## DATA
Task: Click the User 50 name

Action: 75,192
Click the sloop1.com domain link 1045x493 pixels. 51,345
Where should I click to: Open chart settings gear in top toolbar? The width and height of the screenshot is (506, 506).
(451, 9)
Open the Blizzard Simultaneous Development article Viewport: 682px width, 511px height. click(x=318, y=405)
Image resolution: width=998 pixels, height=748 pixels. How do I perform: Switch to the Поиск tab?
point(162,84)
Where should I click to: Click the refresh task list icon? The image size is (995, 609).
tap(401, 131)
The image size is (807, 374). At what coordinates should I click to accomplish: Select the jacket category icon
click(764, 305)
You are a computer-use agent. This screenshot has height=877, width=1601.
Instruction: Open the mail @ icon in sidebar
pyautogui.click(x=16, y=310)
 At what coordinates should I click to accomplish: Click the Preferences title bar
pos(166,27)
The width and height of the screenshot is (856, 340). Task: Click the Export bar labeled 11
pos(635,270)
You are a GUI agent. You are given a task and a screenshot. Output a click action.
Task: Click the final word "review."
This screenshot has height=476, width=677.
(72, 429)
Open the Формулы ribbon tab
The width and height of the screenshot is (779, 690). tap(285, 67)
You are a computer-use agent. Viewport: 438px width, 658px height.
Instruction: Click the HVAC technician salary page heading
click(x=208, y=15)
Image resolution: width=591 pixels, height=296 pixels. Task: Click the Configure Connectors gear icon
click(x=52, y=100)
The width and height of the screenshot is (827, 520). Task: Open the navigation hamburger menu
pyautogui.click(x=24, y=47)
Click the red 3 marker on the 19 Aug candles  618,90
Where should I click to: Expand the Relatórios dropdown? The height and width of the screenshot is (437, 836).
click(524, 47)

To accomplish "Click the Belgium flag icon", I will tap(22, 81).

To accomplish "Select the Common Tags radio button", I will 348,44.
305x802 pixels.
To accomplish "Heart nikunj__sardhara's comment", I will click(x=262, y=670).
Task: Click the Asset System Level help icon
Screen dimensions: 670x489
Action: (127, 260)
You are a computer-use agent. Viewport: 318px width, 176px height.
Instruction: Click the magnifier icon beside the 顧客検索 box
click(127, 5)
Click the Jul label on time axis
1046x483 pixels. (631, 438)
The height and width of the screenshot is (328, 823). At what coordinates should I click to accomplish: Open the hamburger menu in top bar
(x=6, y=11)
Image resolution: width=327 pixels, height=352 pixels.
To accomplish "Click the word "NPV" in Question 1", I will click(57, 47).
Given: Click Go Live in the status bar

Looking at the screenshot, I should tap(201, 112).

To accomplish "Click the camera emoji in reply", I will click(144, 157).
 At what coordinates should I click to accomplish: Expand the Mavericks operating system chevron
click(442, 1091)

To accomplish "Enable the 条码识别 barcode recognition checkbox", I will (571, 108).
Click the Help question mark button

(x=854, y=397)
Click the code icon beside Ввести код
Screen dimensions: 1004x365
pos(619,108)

## TASK TO COMPLETE
Once you find the line with "Instruction: Click the HVAC" above, print it and every line after it up to and including the line with "Image resolution: width=327", exactly as written and nothing else.

## RESPONSE FOR THIS EXERCISE
Instruction: Click the HVAC technician salary page heading
click(x=208, y=15)
Image resolution: width=591 pixels, height=296 pixels. Task: Click the Configure Connectors gear icon
click(x=52, y=100)
The width and height of the screenshot is (827, 520). Task: Open the navigation hamburger menu
pyautogui.click(x=24, y=47)
Click the red 3 marker on the 19 Aug candles  618,90
Where should I click to: Expand the Relatórios dropdown? The height and width of the screenshot is (437, 836).
click(524, 47)

To accomplish "Click the Belgium flag icon", I will tap(22, 81).

To accomplish "Select the Common Tags radio button", I will 348,44.
305x802 pixels.
To accomplish "Heart nikunj__sardhara's comment", I will click(x=262, y=670).
Task: Click the Asset System Level help icon
Screen dimensions: 670x489
Action: (127, 260)
You are a computer-use agent. Viewport: 318px width, 176px height.
Instruction: Click the magnifier icon beside the 顧客検索 box
click(127, 5)
Click the Jul label on time axis
1046x483 pixels. (631, 438)
The height and width of the screenshot is (328, 823). At what coordinates should I click to accomplish: Open the hamburger menu in top bar
(x=6, y=11)
Image resolution: width=327 pixels, height=352 pixels.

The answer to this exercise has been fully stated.